André Bauler s’est montré ouvert à une révision de la loi, dont il avait été le rapporteur il y a sept ans. Les longs délais « compliquent énormément » le travail des historiens (et des passionnés de généalogie), et sont possiblement « disproportionnés », a estimé le député libéral. On pourrait donc envisager « l’un ou l’autre assouplissement », notamment pour les documents touchant au secret fiscal. Même son de cloche chez la directrice des AnLux qui se dit « très favorable » à une adaptation des délais. Dans l’idéal, ajoute-t-elle, il n’y aurait qu’un délai pour tous les dossiers ; même si ceci s’avérait difficile à réaliser. Proche du départ à la retraite, Kirps s’explique les fréquents « clashs » entre chercheurs et archivistes par le déphasage entre la lente croissance des AnLux et l’explosion du C2DH ; les archivistes n’arrivant pas à suivre la demande en forte hausse provenant des contemporanéistes.

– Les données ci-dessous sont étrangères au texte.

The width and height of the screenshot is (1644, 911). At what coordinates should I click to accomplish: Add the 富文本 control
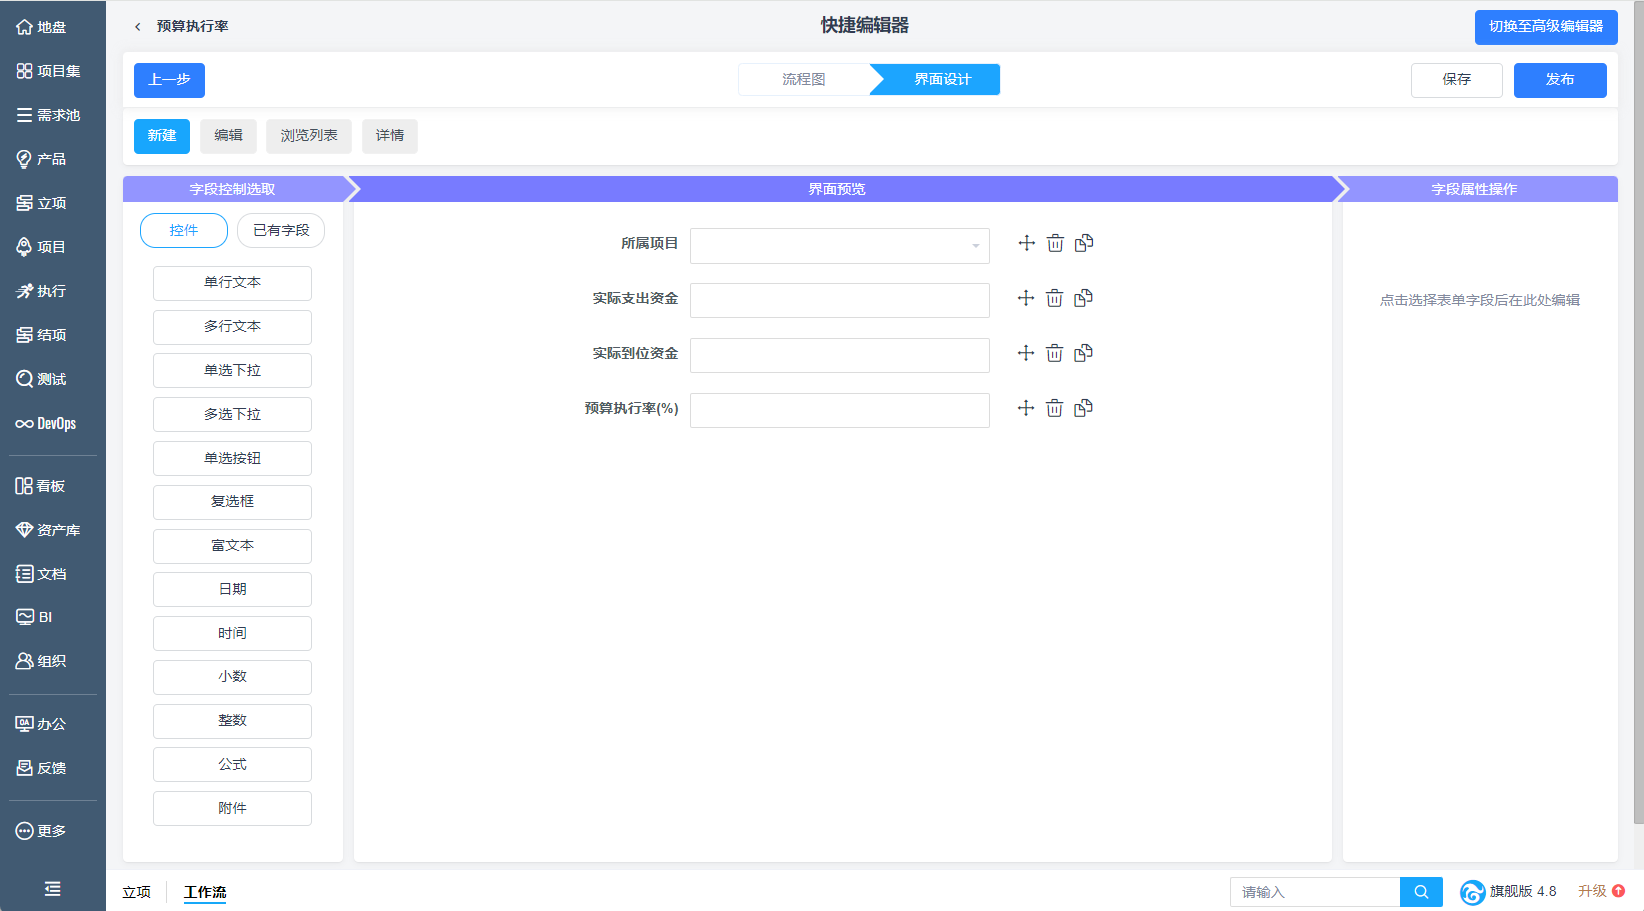(232, 546)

Ce 20 mars, devant la Chambre, Eric Thill a beaucoup parlé pour finalement peu dire (de concret). À côté de phrases sentencieuses sur l’importance des archives, le ministre a placé quelques messages, s’engageant à « faciliter » l’accès aux documents et à « raccourcir » les délais de prescription. En bon politicien, il a assuré ses arrières : Il chercherait « une voie équilibrée », dans le « dialogue » et le « consensus ». À la question de Franz Fayot sur le timing fixé, le ministre répondait qu’il préférerait ne pas en avancer. On « analyserait et évaluerait » les différentes positions, et ceci « an aller Rou ».